DoubleClick + Google: Part I: Antitrust


The recently announced proposed acquisition of DoubleClick by Google has caused Microsoft to note its concerns about privacy and the possibility of anti-competitive results in online advertising. Microsoft has two primary concerns: (1) potential market domination by the new entity and (2) privacy concerns. We address the antitrust issues.


When thinking about antitrust issues, there are several basic factors to keep in mind. First, the firm or firms attempting to merge or purchase a competitor in the marketplace must typically show that the eventual entity will not become so dominant in the marketplace that it would be able to overcome all other competitors. This is an obvious concern. “Dominance” would include substantial control of the supply chain, the ability to “price out” competitors by taking short term losses (with the eventual goal of raising prices to recoup the losses) and similar (usually pricing) controls.


On the other hand, there are certain factors that may assist firms attempting to consummate proposed acquisitions or mergers.


If the combining firms can show that there are substantial opportunities for competitors to enter the marketplace, it weighs in favor of allowing the merger. Furthermore, a finding that there is no “direct” competition weighs in favor of the merger. For example, if DoubleClick only offered banner advertisements on third party sites and Google only offered text advertising via search engine results, this would weigh in favor of allowing the merger to complete, because neither of the two firms offer the exact same “product” as the other. Finally, “alternatives in the marketplace,” that is, somewhere else that consumers may go to find similar services, weigh in favor of allowing an acquisition to proceed.


Applying the factors suggests that Microsoft may have a tough time convincing regulators to intervene.
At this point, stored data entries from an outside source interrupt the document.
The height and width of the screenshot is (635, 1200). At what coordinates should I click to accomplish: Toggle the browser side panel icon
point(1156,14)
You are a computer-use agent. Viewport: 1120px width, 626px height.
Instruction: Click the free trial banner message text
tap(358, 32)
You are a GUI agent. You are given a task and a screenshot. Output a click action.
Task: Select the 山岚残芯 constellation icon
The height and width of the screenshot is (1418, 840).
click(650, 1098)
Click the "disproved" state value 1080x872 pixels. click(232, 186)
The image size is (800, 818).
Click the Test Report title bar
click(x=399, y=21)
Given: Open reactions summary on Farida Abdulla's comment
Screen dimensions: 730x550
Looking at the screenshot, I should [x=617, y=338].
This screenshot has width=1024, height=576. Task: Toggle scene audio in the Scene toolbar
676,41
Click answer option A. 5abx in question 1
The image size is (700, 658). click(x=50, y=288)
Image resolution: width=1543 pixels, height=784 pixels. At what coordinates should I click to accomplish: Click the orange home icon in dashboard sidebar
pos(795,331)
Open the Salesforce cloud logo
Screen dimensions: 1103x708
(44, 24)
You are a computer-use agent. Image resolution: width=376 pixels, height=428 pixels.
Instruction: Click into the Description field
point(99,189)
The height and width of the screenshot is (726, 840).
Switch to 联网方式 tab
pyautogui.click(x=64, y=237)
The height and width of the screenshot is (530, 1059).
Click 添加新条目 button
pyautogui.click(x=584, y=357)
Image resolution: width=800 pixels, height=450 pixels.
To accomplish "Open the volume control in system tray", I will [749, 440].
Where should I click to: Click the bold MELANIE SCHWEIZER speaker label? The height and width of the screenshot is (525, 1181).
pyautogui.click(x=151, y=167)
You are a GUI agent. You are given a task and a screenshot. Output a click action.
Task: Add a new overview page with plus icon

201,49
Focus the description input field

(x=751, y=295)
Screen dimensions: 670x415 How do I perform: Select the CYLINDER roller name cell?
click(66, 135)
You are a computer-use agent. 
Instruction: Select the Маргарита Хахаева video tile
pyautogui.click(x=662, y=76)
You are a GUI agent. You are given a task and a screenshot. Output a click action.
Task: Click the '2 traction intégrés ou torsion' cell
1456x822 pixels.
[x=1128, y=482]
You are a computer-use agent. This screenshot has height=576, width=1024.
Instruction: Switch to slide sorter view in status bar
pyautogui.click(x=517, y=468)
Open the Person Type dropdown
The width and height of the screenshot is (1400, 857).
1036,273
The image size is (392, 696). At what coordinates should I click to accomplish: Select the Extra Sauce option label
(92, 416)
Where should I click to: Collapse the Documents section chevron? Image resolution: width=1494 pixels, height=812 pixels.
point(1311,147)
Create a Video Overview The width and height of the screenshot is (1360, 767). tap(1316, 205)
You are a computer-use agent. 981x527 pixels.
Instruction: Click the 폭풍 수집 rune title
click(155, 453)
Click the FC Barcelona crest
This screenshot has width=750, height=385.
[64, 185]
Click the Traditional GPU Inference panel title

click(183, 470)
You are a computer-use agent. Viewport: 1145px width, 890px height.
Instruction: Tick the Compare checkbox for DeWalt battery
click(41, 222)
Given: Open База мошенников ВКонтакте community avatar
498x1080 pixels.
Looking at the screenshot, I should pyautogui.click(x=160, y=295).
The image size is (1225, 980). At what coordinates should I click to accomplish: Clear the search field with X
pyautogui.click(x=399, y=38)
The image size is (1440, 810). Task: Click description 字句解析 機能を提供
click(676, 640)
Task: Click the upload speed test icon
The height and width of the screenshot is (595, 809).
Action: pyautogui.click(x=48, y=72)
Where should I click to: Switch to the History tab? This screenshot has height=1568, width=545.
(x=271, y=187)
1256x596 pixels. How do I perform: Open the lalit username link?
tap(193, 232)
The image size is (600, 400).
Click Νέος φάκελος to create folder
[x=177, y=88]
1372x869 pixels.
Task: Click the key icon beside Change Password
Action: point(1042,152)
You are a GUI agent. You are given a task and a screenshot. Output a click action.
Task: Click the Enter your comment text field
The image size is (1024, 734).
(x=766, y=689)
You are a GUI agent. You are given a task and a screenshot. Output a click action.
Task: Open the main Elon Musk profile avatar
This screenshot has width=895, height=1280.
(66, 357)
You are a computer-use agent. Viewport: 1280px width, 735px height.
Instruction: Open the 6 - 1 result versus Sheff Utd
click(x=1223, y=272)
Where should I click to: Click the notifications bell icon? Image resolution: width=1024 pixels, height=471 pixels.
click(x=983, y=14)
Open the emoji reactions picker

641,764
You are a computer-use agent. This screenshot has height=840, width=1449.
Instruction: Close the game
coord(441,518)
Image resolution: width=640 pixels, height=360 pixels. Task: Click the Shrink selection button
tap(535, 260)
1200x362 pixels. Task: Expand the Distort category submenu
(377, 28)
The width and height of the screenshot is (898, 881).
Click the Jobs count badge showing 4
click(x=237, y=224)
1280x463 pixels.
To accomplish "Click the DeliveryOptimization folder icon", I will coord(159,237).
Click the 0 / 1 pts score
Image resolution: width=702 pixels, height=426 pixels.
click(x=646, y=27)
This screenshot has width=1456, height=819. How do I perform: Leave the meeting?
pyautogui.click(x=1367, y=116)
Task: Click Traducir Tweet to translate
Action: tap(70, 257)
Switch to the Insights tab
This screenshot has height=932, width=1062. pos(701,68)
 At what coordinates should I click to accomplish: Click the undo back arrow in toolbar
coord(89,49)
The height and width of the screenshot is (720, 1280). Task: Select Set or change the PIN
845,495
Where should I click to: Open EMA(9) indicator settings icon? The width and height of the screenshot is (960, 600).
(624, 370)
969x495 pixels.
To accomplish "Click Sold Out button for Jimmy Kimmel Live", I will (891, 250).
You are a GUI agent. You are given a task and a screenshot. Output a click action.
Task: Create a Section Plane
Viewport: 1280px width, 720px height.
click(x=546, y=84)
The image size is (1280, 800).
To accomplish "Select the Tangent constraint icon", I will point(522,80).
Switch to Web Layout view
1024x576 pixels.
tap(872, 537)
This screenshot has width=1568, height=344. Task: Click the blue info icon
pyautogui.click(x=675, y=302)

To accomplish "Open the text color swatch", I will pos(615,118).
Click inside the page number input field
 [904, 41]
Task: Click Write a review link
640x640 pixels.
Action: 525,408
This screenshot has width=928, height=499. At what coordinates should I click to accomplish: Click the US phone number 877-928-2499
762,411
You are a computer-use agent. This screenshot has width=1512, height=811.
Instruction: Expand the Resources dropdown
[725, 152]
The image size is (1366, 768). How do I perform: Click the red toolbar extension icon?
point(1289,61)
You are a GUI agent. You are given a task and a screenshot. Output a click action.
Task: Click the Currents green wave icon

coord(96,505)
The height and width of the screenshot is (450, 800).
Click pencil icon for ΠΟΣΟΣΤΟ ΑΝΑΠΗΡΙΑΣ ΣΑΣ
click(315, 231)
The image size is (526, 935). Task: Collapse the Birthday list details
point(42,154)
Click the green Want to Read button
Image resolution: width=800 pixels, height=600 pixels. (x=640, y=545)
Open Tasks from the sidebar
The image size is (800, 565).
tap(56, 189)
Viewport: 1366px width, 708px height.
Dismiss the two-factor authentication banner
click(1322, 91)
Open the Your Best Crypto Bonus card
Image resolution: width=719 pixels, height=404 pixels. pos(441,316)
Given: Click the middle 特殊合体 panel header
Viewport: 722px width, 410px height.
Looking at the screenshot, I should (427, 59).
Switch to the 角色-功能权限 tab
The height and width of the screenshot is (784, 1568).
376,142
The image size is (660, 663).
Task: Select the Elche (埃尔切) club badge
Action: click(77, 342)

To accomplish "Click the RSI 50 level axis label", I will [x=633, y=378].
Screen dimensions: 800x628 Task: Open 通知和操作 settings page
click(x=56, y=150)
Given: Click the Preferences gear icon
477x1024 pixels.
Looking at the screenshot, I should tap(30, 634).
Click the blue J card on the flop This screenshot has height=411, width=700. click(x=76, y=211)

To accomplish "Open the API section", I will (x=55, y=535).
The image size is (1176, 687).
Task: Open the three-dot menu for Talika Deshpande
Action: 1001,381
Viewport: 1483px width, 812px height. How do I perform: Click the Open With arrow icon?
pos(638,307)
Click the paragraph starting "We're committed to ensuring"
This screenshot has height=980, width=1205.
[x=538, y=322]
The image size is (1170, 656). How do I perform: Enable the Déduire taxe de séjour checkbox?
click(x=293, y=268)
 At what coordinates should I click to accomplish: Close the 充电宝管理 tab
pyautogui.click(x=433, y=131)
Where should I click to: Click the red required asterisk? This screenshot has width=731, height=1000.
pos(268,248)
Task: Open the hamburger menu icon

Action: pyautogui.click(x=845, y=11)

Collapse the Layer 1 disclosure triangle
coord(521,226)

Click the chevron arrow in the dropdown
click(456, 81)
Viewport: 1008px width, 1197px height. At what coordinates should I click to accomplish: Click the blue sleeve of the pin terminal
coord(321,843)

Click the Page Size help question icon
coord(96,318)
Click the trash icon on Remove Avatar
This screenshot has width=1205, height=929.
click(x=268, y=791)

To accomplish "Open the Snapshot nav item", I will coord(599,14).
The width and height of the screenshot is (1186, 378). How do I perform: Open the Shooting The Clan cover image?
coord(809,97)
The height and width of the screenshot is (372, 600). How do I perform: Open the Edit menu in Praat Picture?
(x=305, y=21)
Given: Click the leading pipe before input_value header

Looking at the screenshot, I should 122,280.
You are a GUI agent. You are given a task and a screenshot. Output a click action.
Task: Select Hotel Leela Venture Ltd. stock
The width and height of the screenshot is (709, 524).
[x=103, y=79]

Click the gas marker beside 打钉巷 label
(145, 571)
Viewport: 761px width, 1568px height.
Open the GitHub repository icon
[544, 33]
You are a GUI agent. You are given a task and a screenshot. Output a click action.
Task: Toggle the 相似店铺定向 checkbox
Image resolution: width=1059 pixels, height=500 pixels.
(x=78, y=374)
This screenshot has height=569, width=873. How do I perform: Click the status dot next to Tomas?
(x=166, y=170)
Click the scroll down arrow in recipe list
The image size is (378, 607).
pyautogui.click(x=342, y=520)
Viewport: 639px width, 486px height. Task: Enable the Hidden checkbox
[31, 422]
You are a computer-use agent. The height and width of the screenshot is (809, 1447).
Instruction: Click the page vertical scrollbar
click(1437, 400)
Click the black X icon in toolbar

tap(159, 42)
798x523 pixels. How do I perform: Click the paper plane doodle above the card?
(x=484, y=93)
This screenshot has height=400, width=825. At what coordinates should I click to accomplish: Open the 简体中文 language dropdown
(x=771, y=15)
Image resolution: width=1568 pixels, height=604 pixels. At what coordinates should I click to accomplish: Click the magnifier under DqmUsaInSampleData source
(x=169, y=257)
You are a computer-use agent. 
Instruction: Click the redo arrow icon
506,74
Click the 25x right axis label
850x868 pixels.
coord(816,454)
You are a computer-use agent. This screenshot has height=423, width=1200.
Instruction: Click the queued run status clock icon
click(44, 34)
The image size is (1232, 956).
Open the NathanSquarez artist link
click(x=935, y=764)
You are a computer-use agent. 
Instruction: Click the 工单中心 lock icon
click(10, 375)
First, while Google and DoubleClick are unquestionably leaders in the field, the Internet is a very big place. There are thousands of places to advertise, such as Microsoft’s own MSN, competing search engines, various specialized portals and more. These other places are unquestionably less popular than the acquirer and acquiree but are perfectly legitimate marketplace options.


Second, and most importantly, is the fact that there are very few barriers to entry. Virtually anyone in the world can get a website up and running with about two hours and $20. While such a site may not be the most imposing competition to the Google and DoubleClick behemoth, it could very well compete in a specialized way and eventually grow to be competitive with a good business model and a little elbow grease.


Third, Internet advertising has numerous market alternatives. There is e-mail advertising, television advertising, print advertising, and numerous other advertising outlets. Indeed, it is harder and harder to find a place in the world where consumers are not bombarded by advertising.


Bottom Line: The fact that there is ample current competition, additional possible competition, and numerous marketplace alternatives means that any attempts by the new entity to raise prices would be very short-lived and ineffective. Consumers have many choices. The competition and market alternatives will comfortably prevent any attempts to dominate Internet advertising. Unfortunately for Microsoft, the analysis suggests that there will be few regulatory concerns about Google’s proposed acquisition of DoubleClick.